Я: Осмотрел. Но Декарта там нет.

ОН: Nei, nej. Собор-то — лютеранский. А Декарт был католиком. К тому же в Швеции у него было много врагов. Они бы ни за что не допустили его погребения в Королевском соборе.

ОНА: В католической церкви вы тоже побывали?

Я: Побывал. Но там его тоже нет.

ОН: Nej, потому что католики считали его вольнодумцем. Ватикан запретил его произведения. В конце концов пришлось похоронить его в неосвященной земле вместе с самоубийцами.

Я: Многолюдное, должно быть, местечко: мне начинает казаться, что самоубийц в Швеции — избыток.

ОНА: Понимаете, климат нам не подходит. Мы созданы, чтобы наслаждаться ясным небом и солнечным светом. Но солнца в Швеции катастрофически не хватает. Летом нам еще кое-как удается быть счастливыми. А зимой иллюзии рассеиваются и ужас жизни предстает перед нами во всей своей неприкрытой наготе.

ОН: Там же похоронен Улоф Пальме. Советую сходить посмотреть.

Я: И там я найду могилу Декарта?

ОН: Nej, nej. Останки его потом вырыли и перевезли в Копенгаген в медном гробу длиной семьдесят сантиметров.

Я: По-моему, он был гораздо выше.

ОН: От него мало что осталось. Видите ли, он превратился в нечто вроде святого, светского святого. Его кости просто-напросто разворовали.

Я: Значит, придется ехать в Копенгаген.

ОНА: Что ж, Копенгаген — красивый город. Только Декарта там, конечно же, нет.

Я: Ну конечно.

ОНА: Французы боялись, что англичане выкрадут останки, чтобы обострить политическую ситуацию. Поэтому они снова откопали их, положили в гроб и отправили во Францию. Но на таможне гроб задержали.

Я: Наркотики?

ОН: Нет, книги. Атеистические книги. В гробах часто провозили контрабанду. В конце концов дело с таможней уладили и останки Декарта прибыли в аббатство Сен-Виктуар. Вольнодумцы хотели устроить новую похоронную церемонию, но церковь запретила.

Я: И там, в этом аббатстве, находится могила Декарта?

ОН: Ничего подобного (поднимает свой стакан с водой). Позвольте предложить тост. За ваш приезд к нам, в Швецию! Skal!

ОНА: Jo, jo, skal!

Я: Да, да, skal! Но где же все-таки Декарт?

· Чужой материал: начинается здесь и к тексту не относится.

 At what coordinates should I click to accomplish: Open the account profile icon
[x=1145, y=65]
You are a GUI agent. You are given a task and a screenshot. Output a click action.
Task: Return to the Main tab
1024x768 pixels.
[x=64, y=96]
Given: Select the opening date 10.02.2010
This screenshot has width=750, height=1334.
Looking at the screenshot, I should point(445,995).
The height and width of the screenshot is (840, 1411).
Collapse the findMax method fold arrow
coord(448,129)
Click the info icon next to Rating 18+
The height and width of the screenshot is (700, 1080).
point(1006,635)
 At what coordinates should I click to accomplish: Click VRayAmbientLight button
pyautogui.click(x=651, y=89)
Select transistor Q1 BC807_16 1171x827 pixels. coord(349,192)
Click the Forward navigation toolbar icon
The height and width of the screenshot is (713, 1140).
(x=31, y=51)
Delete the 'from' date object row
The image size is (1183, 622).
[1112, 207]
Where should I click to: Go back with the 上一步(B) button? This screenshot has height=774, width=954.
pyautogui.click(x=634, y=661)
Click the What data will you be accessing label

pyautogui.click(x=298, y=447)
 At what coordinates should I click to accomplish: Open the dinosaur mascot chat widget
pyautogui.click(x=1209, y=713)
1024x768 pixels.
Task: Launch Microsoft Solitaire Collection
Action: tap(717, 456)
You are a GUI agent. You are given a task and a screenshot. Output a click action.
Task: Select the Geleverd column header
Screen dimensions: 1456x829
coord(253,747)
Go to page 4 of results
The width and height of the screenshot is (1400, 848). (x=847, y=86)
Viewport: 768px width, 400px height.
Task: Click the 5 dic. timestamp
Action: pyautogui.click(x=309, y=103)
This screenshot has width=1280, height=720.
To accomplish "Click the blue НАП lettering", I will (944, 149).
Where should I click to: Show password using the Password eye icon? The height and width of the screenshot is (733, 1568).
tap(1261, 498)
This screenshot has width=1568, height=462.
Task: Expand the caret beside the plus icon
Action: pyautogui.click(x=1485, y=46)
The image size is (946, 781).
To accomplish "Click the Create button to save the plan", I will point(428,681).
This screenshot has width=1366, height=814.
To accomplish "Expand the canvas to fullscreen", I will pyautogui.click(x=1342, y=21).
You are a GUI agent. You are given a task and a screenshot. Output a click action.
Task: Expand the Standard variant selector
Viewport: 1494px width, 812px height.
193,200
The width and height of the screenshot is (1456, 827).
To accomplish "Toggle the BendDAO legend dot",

ОН: Во время революции, когда аббатство было разрушено, Декарта откопали снова. Революционеры хотели перенести его в Пантеон, построенный по проекту архитектора Суффло и только-только получивший статус государственной усыпальницы для великих людей прежнего режима. Теперь якобинцы решили положить туда и героев разума: Мирабо, Руссо, Вольтера…

ОНА: Помните, как переносили останки Вольтера? Какая была процессия, какой величины гроб… На улицах актеры играли его пьесы. До центра Парижа кортеж добирался больше семи часов.

ОН: Имелось в виду, что это символизирует триумф Разума. Вы знаете, что во время революции даже собор Парижской Богоматери переименовали в храм Труда и Разума?

ОНА: Так же обошелся с петербургскими соборами Ленин. Скоро вы их увидите: нам ведь предстоит увлекательное путешествие в этот отдаленный уголок Балтии.

Я: Прекрасно. Но вы уверены, что Декарт в Пантеоне? Что-то я не припомню…

ОН: Nej, nej. Вольтер был там, это точно. И прах Руссо. А Декарта туда класть не разрешили. Некоторые из якобинцев оказались также противниками Ньютона. Они-то и отказали Декарту в этой чести.

ОНА: Они мне немножко напоминают Лундквиста — это коллега Бу по Нобелевскому комитету. Он никак не хочет признавать Грэма Грина.

ОН: Но это не из-за того, что он против Ньютона.

ОНА: Nej, nej. Это из-за тех аморальных внебрачных связей.

Я: Итак, в Пантеон Декарта не пустили. Куда же его дели?

ОН: Оставили гроб снаружи, в Парке-музее монументов.

ОНА: Вот, нашла! Есть очень вкусная соленая рыба под маринадом — если уж вам так хочется чего-то совсем не похожего на селедку.

Я: Нет, благодарю. Значит, я найду Декарта в этом парке?

ОН: Nej, nej. Музей закрылся после падения Наполеона. Останки Декарта перенесли еще раз и похоронили в Латинском квартале, в церкви Сен-Жермен-де-Пре.

Я: Там-то я его и найду?

ОН: То, что от него осталось. Одну-две кости, не более. Остальное — исчезло. Понимаете, все эти новые похороны, эти pompes funèbres,[13] новые надгробия, новые эпитафии. Каждый раз гроб открывали — и с каждым разом Декарта становилось все меньше. Кости растаскивали. Во время революции при вскрытии гроба из него извлекли череп — и разделили на кусочки. Их вставляли в перстни и раздавали философам.